1

I have a database "inventory" with food items with the following columns:

index | date | category | subcategory | code | description | start | end

where the "date" is the date received into inventory. I want to select the record for each unique category and subcategory where "start" is null and the date is the oldest.

My initial attempt looked like this:

SELECT MIN(date) as date, category, subcategory, description, code, inventory.index
    FROM inventory 
    WHERE start is null
    GROUP BY category, subcategory

and it returned the record that I wanted for each unique category and subcategory, but with a few exceptions. If a record was added later which had an earlier date (so, it has a higher index than records with later dates), the query would correctly return the date from this record, but would return values from another record for the remaining columns, creating a hybrid row that doesn't exist in the table. It's like the "date" value is continuously checked and updated if necessary, but the other fields are not changed once values are loaded into the result. I'm hoping that someone can help me understand what's happening here.

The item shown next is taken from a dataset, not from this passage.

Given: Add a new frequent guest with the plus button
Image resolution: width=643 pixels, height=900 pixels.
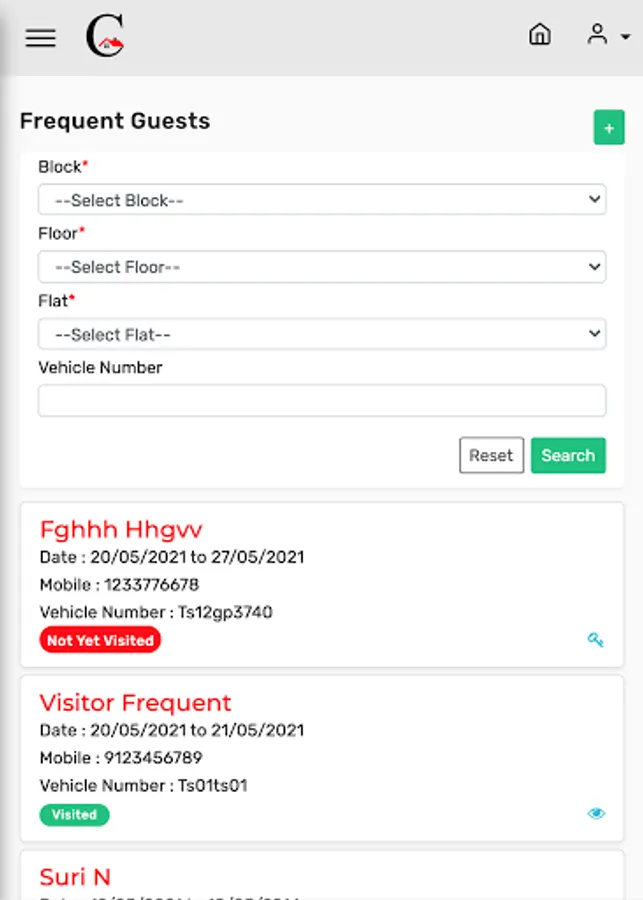Looking at the screenshot, I should tap(608, 128).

I tried a few other approaches:

How to select data where a field has a min value in MySQL?

John Woo suggested using a nested SELECT clause inside the WHERE clause. So, mine looks like:

SELECT * 
                    FROM inventory
                    WHERE 
                    ( SELECT MIN(date) FROM inventory )
                    AND
                    start is null
                    GROUP BY category, subcategory

There seems to be a problem with the AND operator, and this only evaluates the "start is null" condition, and ignores the other regardless of which order I put them in. When I remove one of the conditions, the other evaluates correctly.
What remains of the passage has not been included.